The other day, you learned about Nakano's nameless and mysterious new mascot. But did you realize that Kichijoji has its own official mascot character, too? Meet Kittan! In the annals of the "yuru-kyara" ("weak characters"), he's one of the most decidedly yuru. A near featureless orange ball with Disney-inspired eyes, he's supposed to evoke... what, exactly? The sunny skies over the city? Your liver after a night spent getting sloshed in scenic Harmonica Yokocho? Actually, he's vaguely reminiscent of the kanji for "kichi," 吉, which means "good fortune" and is used to write "Kichijoji" (吉祥寺).
He's decidedly difficult to spot in his natural habitat (the info kiosk on Sun Road is a good place to start), but lo and behold, there he is kicking it on the curb with a "furry" in Second Life! (In Japan, apparently, super kawaii characters drink sake instead of forties.) In fact, a Kittan devotee has created an entire virtual Kichijoji in Second Life, complete with replica Inokashira Park, Iseya yakitori stand, maids, and the occasional dinosaur. Hats off to anyone who spends their free time masquerading as an alcoholic mascot character!
Betcha didn't know that 2008 is the International Year of the Reef. As anyone who dives or snorkels tropical waters knows, coral reefs are windows into another world -- and increasingly threatened by climate change, pollution, and overfishing. International Year of the Reef is sponsored by a variety of countries, including Australia, France, Mexico, the Philippines, and America, but only the Japanese have gone the extra mile and created not one but SEVEN super kawaii mascot characters to promote it!
Clockwise from left, you've got Oniide (a super-cute crown-of-thorns starfish, nicknamed the "demon-star" in Japanese for its toxic spines), Shota (the boy with coral for hair), Kacchi, Chu, and Zou (a trio of coral polyps), Taiyo-Kun (the sun), Unibo (a sea urchin), Kanirin (a crab-girl) and Jangurasu (sea grass). The mascots were named in a nationwide competition; a 76-year-old from Fukushima submitted "Shota," while a 7-year-old from Tokyo came up with "Taiyo-Kun," showing the huge popularity of "working characters" (as we call them in Hello, Please) across a wide demographic in Japan.
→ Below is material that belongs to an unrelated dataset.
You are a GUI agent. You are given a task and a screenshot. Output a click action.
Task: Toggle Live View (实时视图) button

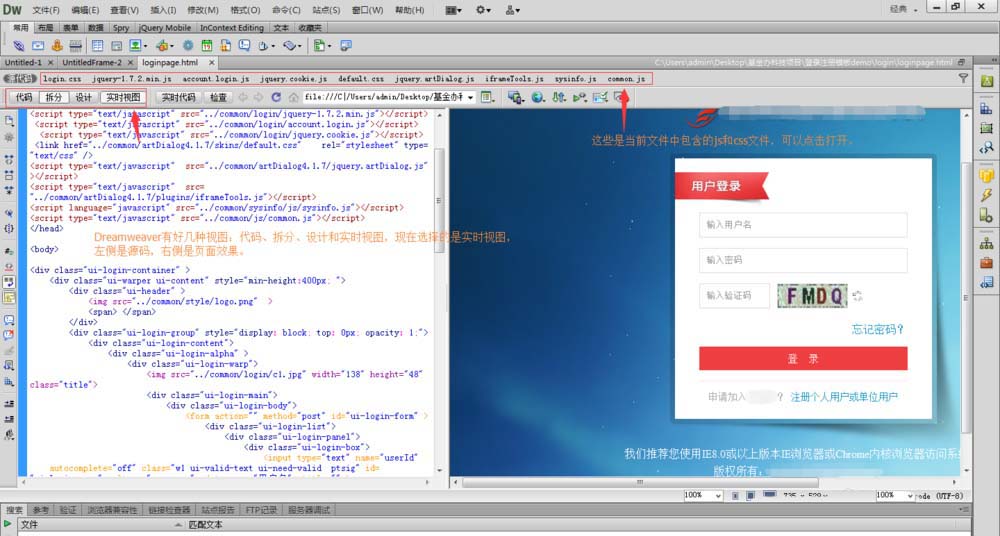coord(123,97)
"I'm not garbage!" A happy little dust mote pleads his case in this ad from Duskin. It goes on to explain how dust from cleaning equipment is recycled into concrete-making material. Just goes to show you: even chunks of grime can be super kawaii characters!
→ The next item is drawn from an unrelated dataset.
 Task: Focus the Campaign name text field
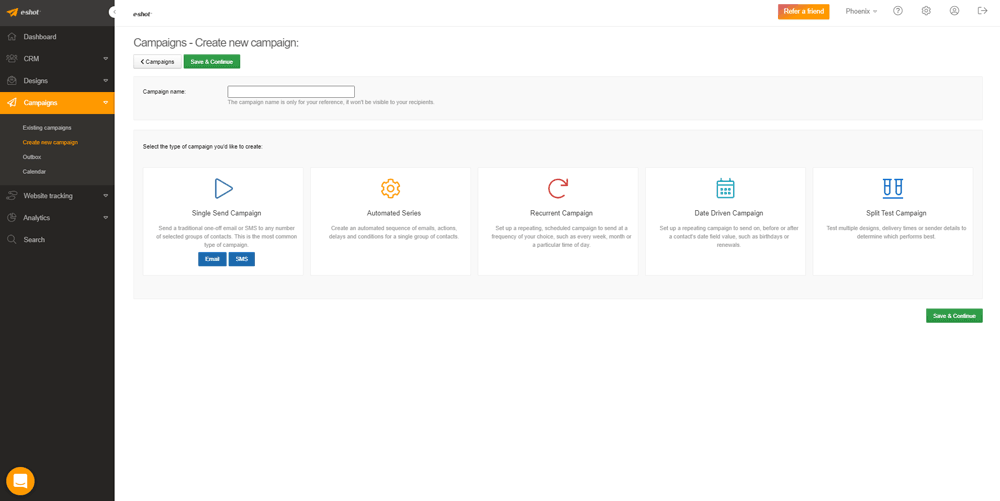pos(291,92)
Here's what the kids are saying:
"It isn't cute at all."
"It feels totally out of place."
"You always were conservative, Nara. Way to go."
"The more you look at it, the easier it gets to stomach."
"As a resident of Nara, I'm embarrassed."
Here's what the Japanese press is saying:
"It's got a ferocious amount of impact."
And here's what the mayor of Nara is saying:
"We're just glad for the publicity. Whatever form it takes."
They're talking about the as-yet-unnamed mascot designed to celebrate the 2010 event planned to mark the 1,300th anniversary of Nara's establishment as Japan's former capital. A caricature of the Great Buddha at Todaiji festooned with antlers resembling those of the deer that roam the grounds of the famed historical site, it's the latest in what some Japanese news sources are now calling the "go-tochi kyara boom" ("the local mascot boom") of ultra-localized PR characters. (Perhaps the most famous being Hikone Castle's Hikonyan.) But Nara's creation deserves recognition as the first mascot to ignite a firestorm (well, sort of) over its decided un-cuteness.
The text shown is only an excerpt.